The current study examined the presence of OCPD criteria in individuals with and
without OCD. We utilized a large sample of subjects recruited for a longitudinal personality
disorders project, thereby encouraging careful evaluation of personality disorder criteria and
increasing statistical power. We hypothesized that certain OCPD criteria, specifically
perfectionism and hoarding, would be more common in subjects with OCD, whereas other
OCPD criteria, specifically rigidity, miserliness, and excessive devotion to work, would not
differ between the two groups. We further hypothesized that such associations would be
specific to OCD (i.e., would not be present for other anxiety disorders, or for major
depressive disorder).
Discussion
The results demonstrate a meaningful link between OCD and OCPD, when individual criteria
are considered. Specifically, the current results reveal that not all OCPD characteristics are
equally related to OCD. The data show that the relationship between OCPD and OCD is
primarily due to criteria of hoarding, perfectionism, and preoccupation with details, and is
not driven by criteria of inflexible morality, excessive devotion to work, rigidity, or
miserliness. This suggests that OCPD, as currently defined in the DSM-IV, is not a
developmental precondition for OCD, as was proposed by Pierre Janet. Instead, findings
suggest that the relationship between OCD and OCPD is comprised of symptoms from both
Janet’s and Freud’s conceptualizations (perfectionism and hoarding/preoccupation with
details, respectively), but that there are also some symptoms from each theory that are not
involved in linking these two disorders (e.g., reluctance to delegate tasks).
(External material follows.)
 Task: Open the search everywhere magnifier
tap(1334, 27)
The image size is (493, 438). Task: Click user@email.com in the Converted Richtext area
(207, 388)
Given the finding that particular symptoms link OCPD and OCD, it is important to
examine the specificity of this relationship. Perhaps hoarding, perfectionism, and
preoccupation with details are associated with psychopathology in general and are not
specific to OCD. Indeed, perfectionism has been shown to play a role in many forms of
psychopathology; however, results of the current study showed that of five anxiety disorders
studied, the unique contributions from OCD were the most predictive of the likelihood of
having OCPD criteria. Specifically, the presence of OCD predicted elevated odds of having
three OCPD criteria. In contrast, the unique contributions of social phobia, panic disorder
with agoraphobia, panic disorder without agoraphobia, and major depression did not predict
elevated odds of having any of the OCPD criteria. Interestingly, GAD was associated with
significantly increased odds of having preoccupation with details and reluctance to delegate
tasks. Although speculative, the OCPD traits found to also be elevated in GAD in the current
study, namely preoccupation with details and a reluctance to delegate tasks, may be
associated with the construct of intolerance of uncertainty, a characteristic shown to be
associated with both GAD and OCD.
The current findings of specificity of which criteria link OCPD and OCD are in keeping
with an earlier study that examined the symptom overlap between these two disorders. In
that study, the frequency of specific OCPD criteria in subjects with OCD varied considerably.
The majority (±80%) of OCD patients had difficulty with perfectionism and indecisiveness,
suggesting the possibility that these symptoms may be developmental markers for OCD or
characteristics that are part of the syndrome of OCD. In contrast, rigidity, inability to express
warmth, and excessive devotion to work were seen less frequently in OCD subjects (±20%).